DEAR ABBY: You have always encouraged readers to stay informed, be prepared, and adjust positively to whatever problems they are dealt from the deck of life.
With this in mind, we are offering your readers a Citizen's Survival Kit. It's a package of consumer information booklets, focused on protecting our families and ourselves. Whether someone is trying to assemble a disaster preparedness kit, do financial planning, make a will, or resolve a consumer complaint about a product, it can be accomplished quickly and simply by following the advice in this selection of booklets. The Citizen's Survival Kit will be provided FREE to Dear Abby readers.
Thank you, Abby, for continuing to promote the health and safety of all Americans. -- TERESA NAVARRO NASIF, DIRECTOR, FEDERAL CITIZEN INFORMATION CENTER
DEAR TERESA: When I saw the Citizen's Survival Kit you assembled, I was impressed. They say there's no free lunch, but your booklets provide a banquet of information. The Disaster Preparedness booklet is a gem, and the Consumer Action Handbook belongs in every household.

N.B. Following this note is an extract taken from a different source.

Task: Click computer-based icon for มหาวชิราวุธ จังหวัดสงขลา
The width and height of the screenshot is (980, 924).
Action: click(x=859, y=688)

Readers, supplies are limited, so don't waste any time. The kit can be ordered at no cost to you. There are three ways to order one: (1) Call toll-free, 1-888-878-3256, weekdays 8 a.m. to 8 p.m. Eastern Daylight Time; (2) send your name and address to: Citizen's Survival Kit, Pueblo, CO 81009; or (3) order it online by going to www.pueblo.gsa.gov.
P.S. While you're visiting that site, you can also read, print out or save hundreds of other free publications. (What fun! I feel like Lady Bountiful!)
DEAR ABBY: "No Name, City or State" inquired about how best to respond to an adult gay man who had boasted about a fling he's having with a 16-year-old boy. You recommended that "No Name" tell the boy's mother what the braggart said and leave it up to her to report it to the police.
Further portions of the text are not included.